Dataset entries:

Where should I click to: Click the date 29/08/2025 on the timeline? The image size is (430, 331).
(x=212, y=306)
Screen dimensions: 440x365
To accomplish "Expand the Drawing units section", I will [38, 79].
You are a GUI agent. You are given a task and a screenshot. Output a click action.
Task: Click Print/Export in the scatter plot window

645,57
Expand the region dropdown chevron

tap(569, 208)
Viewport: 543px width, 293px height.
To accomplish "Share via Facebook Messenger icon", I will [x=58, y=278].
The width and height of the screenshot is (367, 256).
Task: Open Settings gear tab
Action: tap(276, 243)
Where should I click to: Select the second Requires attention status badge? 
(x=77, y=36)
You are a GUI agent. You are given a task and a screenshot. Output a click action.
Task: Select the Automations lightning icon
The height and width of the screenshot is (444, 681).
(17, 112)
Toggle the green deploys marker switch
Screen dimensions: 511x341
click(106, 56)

...

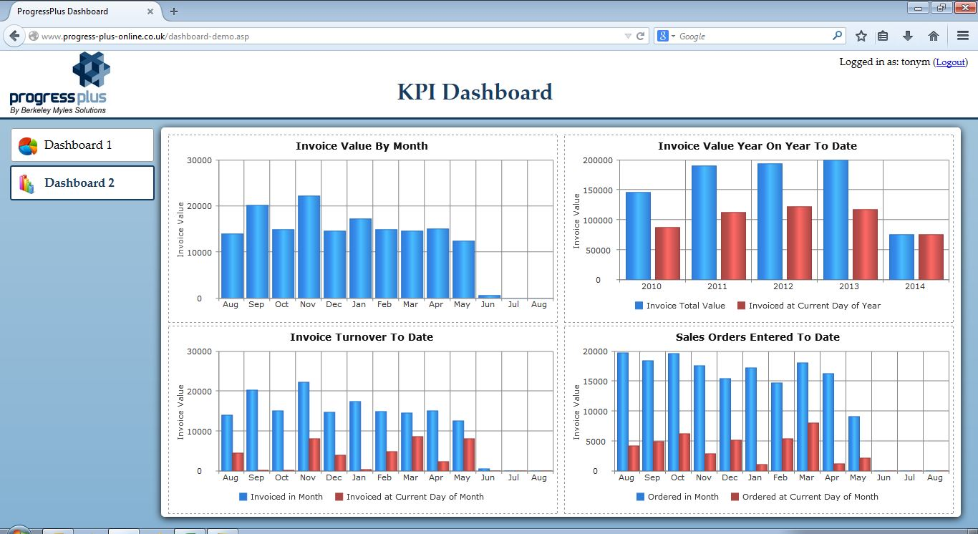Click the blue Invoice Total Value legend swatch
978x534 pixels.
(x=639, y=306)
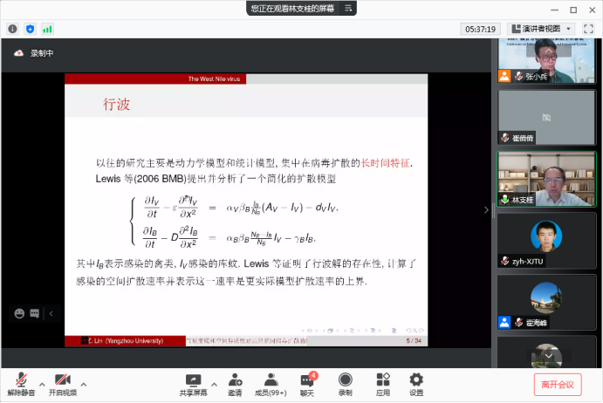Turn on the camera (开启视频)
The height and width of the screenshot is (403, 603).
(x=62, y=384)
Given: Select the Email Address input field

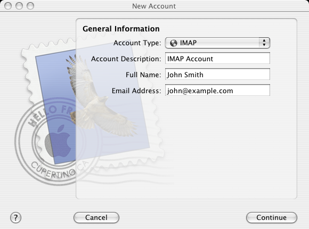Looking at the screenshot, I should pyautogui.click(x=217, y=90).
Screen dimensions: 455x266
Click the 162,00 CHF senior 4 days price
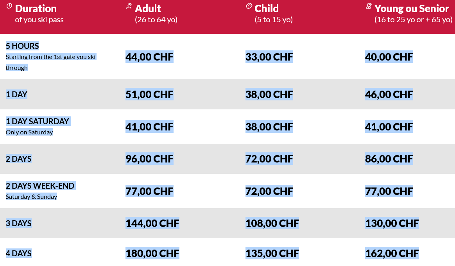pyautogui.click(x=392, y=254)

Exercise -> Give back the records above exactly, limited to the lines between the one holding "Where should I click to: Click" and the one holding "Viewport: 543px width, 293px height.", inclusive.

Expected answer ->
Where should I click to: Click the date 29/08/2025 on the timeline? The image size is (430, 331).
(x=212, y=306)
Screen dimensions: 440x365
To accomplish "Expand the Drawing units section", I will [38, 79].
You are a GUI agent. You are given a task and a screenshot. Output a click action.
Task: Click Print/Export in the scatter plot window

645,57
Expand the region dropdown chevron

tap(569, 208)
Viewport: 543px width, 293px height.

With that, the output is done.